Kellar was 15, yet instinctively knew recovering from the wreck on April 1, 2017, would test her like never before.

"There were many points where I felt overwhelmed. I felt like I wanted to throw in the shoe and give up," she said.

She credits people and prayers for holding her up on the long road to recovery.

"My little brother, he was a big pusher," she says with a smile. "He helped through recovery, whether it was feeding me, getting me water, making sure I took medicine on time; having the push from other people got me through my rough days."

Eventually, Kellar and her two friends who were also hurt in the wreck got back to high school life. And, Kellar found herself in the weight room with a coach who came with an offer she had to take.

"He told us, weights is how you're gonna get back," Kellar recalled.

"I told her this is gonna be hard," said Boyle. "We totally rebuilt Aubrey's muscle development."

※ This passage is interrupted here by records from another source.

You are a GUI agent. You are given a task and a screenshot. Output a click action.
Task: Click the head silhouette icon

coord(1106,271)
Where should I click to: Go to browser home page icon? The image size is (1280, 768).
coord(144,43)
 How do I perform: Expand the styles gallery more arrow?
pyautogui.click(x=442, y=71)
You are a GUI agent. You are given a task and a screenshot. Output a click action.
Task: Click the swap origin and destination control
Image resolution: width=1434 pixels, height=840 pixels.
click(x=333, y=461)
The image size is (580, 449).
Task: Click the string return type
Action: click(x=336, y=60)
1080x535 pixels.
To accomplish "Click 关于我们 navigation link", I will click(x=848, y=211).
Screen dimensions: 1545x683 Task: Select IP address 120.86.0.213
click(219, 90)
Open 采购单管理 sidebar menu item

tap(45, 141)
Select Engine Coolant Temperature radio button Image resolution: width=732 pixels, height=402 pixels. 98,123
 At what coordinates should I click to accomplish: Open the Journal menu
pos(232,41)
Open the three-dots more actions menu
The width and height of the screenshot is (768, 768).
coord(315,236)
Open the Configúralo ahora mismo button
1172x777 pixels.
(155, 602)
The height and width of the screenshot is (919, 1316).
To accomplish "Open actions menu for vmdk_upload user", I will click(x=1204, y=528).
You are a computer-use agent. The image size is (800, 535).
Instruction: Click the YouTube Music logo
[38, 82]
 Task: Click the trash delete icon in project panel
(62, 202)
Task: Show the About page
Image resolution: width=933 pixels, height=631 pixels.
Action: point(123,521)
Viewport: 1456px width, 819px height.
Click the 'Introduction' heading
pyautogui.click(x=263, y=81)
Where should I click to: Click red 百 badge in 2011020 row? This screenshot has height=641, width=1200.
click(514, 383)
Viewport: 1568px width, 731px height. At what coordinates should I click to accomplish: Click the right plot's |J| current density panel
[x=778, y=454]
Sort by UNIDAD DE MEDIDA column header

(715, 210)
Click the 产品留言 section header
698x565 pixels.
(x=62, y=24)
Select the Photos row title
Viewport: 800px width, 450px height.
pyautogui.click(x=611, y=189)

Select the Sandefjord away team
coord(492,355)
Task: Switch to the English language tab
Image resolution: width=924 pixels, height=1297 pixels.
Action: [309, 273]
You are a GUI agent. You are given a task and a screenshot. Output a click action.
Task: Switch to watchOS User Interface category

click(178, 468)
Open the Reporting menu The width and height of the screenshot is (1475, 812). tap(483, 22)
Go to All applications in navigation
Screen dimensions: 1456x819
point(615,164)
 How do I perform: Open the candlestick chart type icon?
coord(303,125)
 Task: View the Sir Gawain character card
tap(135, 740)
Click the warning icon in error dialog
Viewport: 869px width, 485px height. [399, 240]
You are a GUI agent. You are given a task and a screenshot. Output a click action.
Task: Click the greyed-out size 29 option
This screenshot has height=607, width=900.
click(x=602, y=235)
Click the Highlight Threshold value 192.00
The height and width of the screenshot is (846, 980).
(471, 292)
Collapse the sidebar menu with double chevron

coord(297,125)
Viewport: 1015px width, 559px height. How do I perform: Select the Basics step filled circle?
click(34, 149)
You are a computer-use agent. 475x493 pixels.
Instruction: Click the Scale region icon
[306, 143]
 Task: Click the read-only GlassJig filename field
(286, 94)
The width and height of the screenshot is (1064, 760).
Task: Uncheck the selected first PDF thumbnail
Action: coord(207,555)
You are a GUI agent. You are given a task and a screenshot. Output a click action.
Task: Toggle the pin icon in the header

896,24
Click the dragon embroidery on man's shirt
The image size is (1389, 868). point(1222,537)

And along the way, Kellar's confidence was rebuilt, too.

"We went to that first meet, and that's where I got that first medal, and I was like ‘Yeah, I'm doing it!," she said.

At the regionals of the Texas High School Powerlifting Association two weeks ago, Kellar benched 165 pounds, deadlifted 260 and another 260 on squats. The total weight of 655 pounds made her one of the strongest young woman in Texas. She'll try for heavier at the state championship today.

Powerlifting gave Kellar the place to strengthen not just her body, but her mind, too.

"It's kinda my place to get away from everything going on. School work gets stressful and just life in general," she said. "And the weight room is an escape from it."

While weights without doubt make Kellar stronger, it's what's in her heart that shapes her and what she shares with others.

"There's power in determination and prayer and trying your hardest. That's what I want to give to people. Don't give up," is her message to anyone going through a tough time.